Stored records:
»»

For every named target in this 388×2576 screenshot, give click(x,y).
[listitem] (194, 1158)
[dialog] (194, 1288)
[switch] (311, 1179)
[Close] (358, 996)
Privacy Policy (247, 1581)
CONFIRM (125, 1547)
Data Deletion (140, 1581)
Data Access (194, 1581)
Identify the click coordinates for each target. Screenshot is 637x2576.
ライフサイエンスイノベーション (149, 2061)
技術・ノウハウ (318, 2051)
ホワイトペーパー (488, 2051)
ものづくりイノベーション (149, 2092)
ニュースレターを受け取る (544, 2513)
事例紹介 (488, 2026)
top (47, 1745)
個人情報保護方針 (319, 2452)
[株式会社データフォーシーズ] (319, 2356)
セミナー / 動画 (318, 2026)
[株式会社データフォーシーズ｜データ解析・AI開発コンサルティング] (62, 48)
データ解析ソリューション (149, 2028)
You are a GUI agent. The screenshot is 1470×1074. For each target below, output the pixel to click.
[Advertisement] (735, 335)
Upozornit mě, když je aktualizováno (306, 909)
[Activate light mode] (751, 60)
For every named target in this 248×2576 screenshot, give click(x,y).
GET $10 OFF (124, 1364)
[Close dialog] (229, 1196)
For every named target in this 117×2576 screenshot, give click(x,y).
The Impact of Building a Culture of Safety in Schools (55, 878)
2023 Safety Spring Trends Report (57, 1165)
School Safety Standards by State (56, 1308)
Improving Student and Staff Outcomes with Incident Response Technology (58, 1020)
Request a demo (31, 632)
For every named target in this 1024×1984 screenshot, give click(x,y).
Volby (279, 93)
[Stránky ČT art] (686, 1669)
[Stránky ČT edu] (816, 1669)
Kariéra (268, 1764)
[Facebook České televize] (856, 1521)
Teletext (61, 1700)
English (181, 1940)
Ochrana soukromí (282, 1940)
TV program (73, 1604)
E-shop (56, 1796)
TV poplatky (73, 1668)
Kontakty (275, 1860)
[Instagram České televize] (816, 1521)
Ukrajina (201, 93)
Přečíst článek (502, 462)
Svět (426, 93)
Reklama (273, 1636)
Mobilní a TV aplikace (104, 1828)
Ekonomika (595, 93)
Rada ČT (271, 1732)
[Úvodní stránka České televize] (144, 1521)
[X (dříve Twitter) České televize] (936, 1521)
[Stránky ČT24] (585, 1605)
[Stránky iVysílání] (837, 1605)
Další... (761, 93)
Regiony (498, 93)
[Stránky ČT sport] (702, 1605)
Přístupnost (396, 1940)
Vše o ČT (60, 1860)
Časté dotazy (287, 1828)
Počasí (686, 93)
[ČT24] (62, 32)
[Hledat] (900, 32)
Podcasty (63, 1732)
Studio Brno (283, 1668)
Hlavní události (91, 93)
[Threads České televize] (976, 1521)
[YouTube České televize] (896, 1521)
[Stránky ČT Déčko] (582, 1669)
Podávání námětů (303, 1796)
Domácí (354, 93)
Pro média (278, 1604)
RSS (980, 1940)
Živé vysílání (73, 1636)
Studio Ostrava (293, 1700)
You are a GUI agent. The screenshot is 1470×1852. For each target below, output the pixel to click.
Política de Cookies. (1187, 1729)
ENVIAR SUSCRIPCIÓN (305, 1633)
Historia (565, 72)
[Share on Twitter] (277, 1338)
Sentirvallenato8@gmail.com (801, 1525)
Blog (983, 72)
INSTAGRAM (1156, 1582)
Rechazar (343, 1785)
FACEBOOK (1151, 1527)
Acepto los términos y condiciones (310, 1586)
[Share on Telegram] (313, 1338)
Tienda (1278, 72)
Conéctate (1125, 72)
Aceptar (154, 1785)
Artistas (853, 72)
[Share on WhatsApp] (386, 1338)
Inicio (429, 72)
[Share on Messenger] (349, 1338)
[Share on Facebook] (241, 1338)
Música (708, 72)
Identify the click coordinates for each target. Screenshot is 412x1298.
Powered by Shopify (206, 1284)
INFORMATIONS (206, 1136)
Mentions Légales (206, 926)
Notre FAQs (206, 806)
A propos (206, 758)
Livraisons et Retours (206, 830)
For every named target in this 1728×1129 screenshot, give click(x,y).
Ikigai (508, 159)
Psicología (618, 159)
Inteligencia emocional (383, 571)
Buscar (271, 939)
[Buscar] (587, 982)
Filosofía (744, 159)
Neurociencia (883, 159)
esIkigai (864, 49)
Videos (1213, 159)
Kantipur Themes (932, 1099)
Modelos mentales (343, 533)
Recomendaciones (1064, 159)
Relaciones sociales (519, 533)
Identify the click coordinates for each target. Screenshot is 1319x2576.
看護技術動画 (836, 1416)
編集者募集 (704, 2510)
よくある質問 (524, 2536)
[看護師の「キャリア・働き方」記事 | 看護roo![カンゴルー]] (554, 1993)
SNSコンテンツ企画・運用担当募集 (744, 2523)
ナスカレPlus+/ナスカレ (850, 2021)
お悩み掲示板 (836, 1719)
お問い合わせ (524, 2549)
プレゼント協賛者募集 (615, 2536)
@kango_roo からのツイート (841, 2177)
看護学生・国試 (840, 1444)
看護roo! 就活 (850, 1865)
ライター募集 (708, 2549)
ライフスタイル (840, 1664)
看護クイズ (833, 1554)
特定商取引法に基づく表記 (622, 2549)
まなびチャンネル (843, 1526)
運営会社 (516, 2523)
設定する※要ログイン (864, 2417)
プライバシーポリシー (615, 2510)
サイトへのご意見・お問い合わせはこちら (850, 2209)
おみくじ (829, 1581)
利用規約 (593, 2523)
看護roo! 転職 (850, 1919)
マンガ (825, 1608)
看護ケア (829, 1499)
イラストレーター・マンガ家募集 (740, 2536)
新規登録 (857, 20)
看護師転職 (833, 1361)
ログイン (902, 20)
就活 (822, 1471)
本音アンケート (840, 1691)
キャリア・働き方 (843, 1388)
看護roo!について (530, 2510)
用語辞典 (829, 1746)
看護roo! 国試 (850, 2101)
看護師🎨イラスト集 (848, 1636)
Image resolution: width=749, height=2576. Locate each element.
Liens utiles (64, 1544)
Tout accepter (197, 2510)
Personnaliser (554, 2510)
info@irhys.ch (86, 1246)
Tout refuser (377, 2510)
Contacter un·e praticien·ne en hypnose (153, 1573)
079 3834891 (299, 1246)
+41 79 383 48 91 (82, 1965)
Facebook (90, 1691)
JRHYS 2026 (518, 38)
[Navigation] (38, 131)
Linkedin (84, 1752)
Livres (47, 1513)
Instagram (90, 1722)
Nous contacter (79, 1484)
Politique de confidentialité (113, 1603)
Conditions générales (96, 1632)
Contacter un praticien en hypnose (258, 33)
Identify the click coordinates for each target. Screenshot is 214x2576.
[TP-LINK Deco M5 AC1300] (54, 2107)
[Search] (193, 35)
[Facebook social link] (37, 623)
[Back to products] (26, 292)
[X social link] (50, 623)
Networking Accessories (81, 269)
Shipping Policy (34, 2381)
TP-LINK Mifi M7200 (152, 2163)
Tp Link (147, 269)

««

*Exercise details*.
Retype, exactly and in full, the lines above from the one containing "Neurociencia (883, 159)" through the one containing "プライバシーポリシー (615, 2510)".

*Solution for this exercise*.
Neurociencia (883, 159)
esIkigai (864, 49)
Videos (1213, 159)
Kantipur Themes (932, 1099)
Modelos mentales (343, 533)
Recomendaciones (1064, 159)
Relaciones sociales (519, 533)
Identify the click coordinates for each target. Screenshot is 1319x2576.
看護技術動画 (836, 1416)
編集者募集 (704, 2510)
よくある質問 (524, 2536)
[看護師の「キャリア・働き方」記事 | 看護roo![カンゴルー]] (554, 1993)
SNSコンテンツ企画・運用担当募集 (744, 2523)
ナスカレPlus+/ナスカレ (850, 2021)
お悩み掲示板 (836, 1719)
お問い合わせ (524, 2549)
プレゼント協賛者募集 (615, 2536)
@kango_roo からのツイート (841, 2177)
看護学生・国試 (840, 1444)
看護roo! 就活 (850, 1865)
ライター募集 (708, 2549)
ライフスタイル (840, 1664)
看護クイズ (833, 1554)
特定商取引法に基づく表記 (622, 2549)
まなびチャンネル (843, 1526)
運営会社 (516, 2523)
設定する※要ログイン (864, 2417)
プライバシーポリシー (615, 2510)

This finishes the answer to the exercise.